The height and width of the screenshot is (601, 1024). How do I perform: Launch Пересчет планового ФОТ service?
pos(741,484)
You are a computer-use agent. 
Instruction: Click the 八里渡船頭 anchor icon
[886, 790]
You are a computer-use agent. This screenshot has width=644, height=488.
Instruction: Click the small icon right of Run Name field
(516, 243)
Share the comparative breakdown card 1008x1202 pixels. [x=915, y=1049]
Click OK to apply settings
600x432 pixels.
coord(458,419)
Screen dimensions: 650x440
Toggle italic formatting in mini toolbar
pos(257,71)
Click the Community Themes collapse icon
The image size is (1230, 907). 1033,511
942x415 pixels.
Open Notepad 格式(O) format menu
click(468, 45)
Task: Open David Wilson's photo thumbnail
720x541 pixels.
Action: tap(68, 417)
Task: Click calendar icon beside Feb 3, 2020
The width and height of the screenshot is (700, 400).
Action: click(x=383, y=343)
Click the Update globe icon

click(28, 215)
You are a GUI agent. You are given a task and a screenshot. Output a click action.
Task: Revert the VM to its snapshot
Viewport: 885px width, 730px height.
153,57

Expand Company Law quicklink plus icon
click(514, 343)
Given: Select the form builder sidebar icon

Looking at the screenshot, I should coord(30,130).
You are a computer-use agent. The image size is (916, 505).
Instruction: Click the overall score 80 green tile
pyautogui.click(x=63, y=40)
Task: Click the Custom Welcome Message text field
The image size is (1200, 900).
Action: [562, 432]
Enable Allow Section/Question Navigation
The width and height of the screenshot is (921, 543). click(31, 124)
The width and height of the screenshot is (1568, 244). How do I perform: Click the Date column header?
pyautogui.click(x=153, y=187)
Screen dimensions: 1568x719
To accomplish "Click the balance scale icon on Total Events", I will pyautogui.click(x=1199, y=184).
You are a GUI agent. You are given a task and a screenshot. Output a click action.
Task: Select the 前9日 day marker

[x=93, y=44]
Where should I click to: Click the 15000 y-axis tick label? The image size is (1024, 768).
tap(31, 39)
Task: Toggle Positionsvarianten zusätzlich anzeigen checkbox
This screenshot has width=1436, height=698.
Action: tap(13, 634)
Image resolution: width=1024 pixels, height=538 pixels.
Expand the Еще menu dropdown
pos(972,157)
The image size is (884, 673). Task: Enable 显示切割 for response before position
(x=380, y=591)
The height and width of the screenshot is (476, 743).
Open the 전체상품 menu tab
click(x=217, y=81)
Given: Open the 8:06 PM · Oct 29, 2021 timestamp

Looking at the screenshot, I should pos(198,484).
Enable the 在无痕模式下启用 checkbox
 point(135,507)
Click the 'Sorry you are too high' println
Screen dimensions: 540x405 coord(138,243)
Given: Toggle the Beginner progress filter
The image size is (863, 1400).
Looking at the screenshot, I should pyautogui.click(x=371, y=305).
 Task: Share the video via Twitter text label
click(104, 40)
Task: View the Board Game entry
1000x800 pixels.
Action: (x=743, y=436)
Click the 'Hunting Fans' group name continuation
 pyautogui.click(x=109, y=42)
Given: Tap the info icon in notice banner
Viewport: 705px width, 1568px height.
====
• _What the exercise asks_:
What you need to do is retype all the entries exactly as written.

• _Result_:
The height and width of the screenshot is (601, 1024). How do I perform: Launch Пересчет планового ФОТ service?
pos(741,484)
You are a computer-use agent. 
Instruction: Click the 八里渡船頭 anchor icon
[886, 790]
You are a computer-use agent. This screenshot has width=644, height=488.
Instruction: Click the small icon right of Run Name field
(516, 243)
Share the comparative breakdown card 1008x1202 pixels. [x=915, y=1049]
Click OK to apply settings
600x432 pixels.
coord(458,419)
Screen dimensions: 650x440
Toggle italic formatting in mini toolbar
pos(257,71)
Click the Community Themes collapse icon
The image size is (1230, 907). 1033,511
942x415 pixels.
Open Notepad 格式(O) format menu
click(468, 45)
Task: Open David Wilson's photo thumbnail
720x541 pixels.
Action: tap(68, 417)
Task: Click calendar icon beside Feb 3, 2020
The width and height of the screenshot is (700, 400).
Action: click(x=383, y=343)
Click the Update globe icon

click(28, 215)
You are a GUI agent. You are given a task and a screenshot. Output a click action.
Task: Revert the VM to its snapshot
Viewport: 885px width, 730px height.
153,57

Expand Company Law quicklink plus icon
click(514, 343)
Given: Select the form builder sidebar icon

Looking at the screenshot, I should coord(30,130).
You are a computer-use agent. The image size is (916, 505).
Instruction: Click the overall score 80 green tile
pyautogui.click(x=63, y=40)
Task: Click the Custom Welcome Message text field
The image size is (1200, 900).
Action: [562, 432]
Enable Allow Section/Question Navigation
The width and height of the screenshot is (921, 543). click(31, 124)
The width and height of the screenshot is (1568, 244). How do I perform: Click the Date column header?
pyautogui.click(x=153, y=187)
Screen dimensions: 1568x719
To accomplish "Click the balance scale icon on Total Events", I will pyautogui.click(x=1199, y=184).
You are a GUI agent. You are given a task and a screenshot. Output a click action.
Task: Select the 前9日 day marker

[x=93, y=44]
Where should I click to: Click the 15000 y-axis tick label? The image size is (1024, 768).
tap(31, 39)
Task: Toggle Positionsvarianten zusätzlich anzeigen checkbox
This screenshot has width=1436, height=698.
Action: tap(13, 634)
Image resolution: width=1024 pixels, height=538 pixels.
Expand the Еще menu dropdown
pos(972,157)
The image size is (884, 673). Task: Enable 显示切割 for response before position
(x=380, y=591)
The height and width of the screenshot is (476, 743).
Open the 전체상품 menu tab
click(x=217, y=81)
Given: Open the 8:06 PM · Oct 29, 2021 timestamp

Looking at the screenshot, I should pos(198,484).
Enable the 在无痕模式下启用 checkbox
 point(135,507)
Click the 'Sorry you are too high' println
Screen dimensions: 540x405 coord(138,243)
Given: Toggle the Beginner progress filter
The image size is (863, 1400).
Looking at the screenshot, I should pyautogui.click(x=371, y=305).
 Task: Share the video via Twitter text label
click(104, 40)
Task: View the Board Game entry
1000x800 pixels.
Action: (x=743, y=436)
Click the 'Hunting Fans' group name continuation
 pyautogui.click(x=109, y=42)
Given: Tap the info icon in notice banner
Viewport: 705px width, 1568px height.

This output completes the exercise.